── Extract ──

Saturday 26 July 2008

155: Village People parody

Saturday Night Live 14 April 1979
(transcript from http://snltranscripts.jt.org/78/78qrock.phtml)

[Pop music impresario Don Kirshner (Paul Shaffer) sits in a TV control room, woodenly reading off cue cards, addressing the camera.]

Don Kirshner:
I'm Don Kirshner and welcome to Rock Concert. I first met the Village Persons two years ago when their lead singer, Lyle Manning, provided the floral arrangements for my daughter Karen's bas mitzvah. Today, thanks to the brilliant disco production of Giorgio Morali and to their manager Maury Mineo, they have become a vibrant force in the music industry. Now, to introduce them from the perspective of a young person who can enjoy their music without understanding its homosexual connotations, here is my daughter, Karen Kirshner.

───
── Dataset content ──

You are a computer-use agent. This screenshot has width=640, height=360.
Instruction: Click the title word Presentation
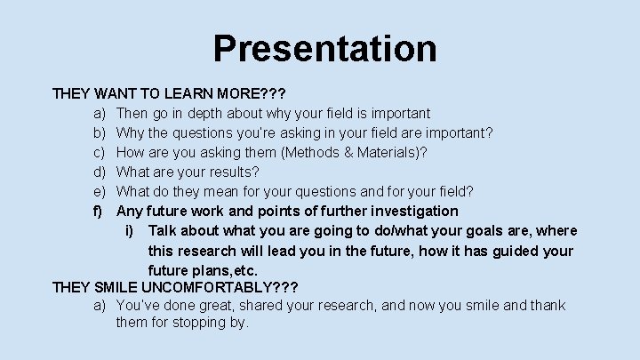324,48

───

**Aim A**
Rewrite the part of the sketch transcript that opens with the words containing "[Pop music impresario" and closes with "daughter, Karen Kirshner.", replacing "floral arrangements" with "centerpieces".
**Aim B**
Answer these from the sketch transcript:
(i) On what date did the sketch air?
(ii) Who plays Don Kirshner?
(iii) Who is named as the group's manager?

**Full solution A**
[Pop music impresario Don Kirshner (Paul Shaffer) sits in a TV control room, woodenly reading off cue cards, addressing the camera.]

Don Kirshner:
I'm Don Kirshner and welcome to Rock Concert. I first met the Village Persons two years ago when their lead singer, Lyle Manning, provided the centerpieces for my daughter Karen's bas mitzvah. Today, thanks to the brilliant disco production of Giorgio Morali and to their manager Maury Mineo, they have become a vibrant force in the music industry. Now, to introduce them from the perspective of a young person who can enjoy their music without understanding its homosexual connotations, here is my daughter, Karen Kirshner.

**Full solution B**
(i) 14 April 1979
(ii) Paul Shaffer
(iii) Maury Mineo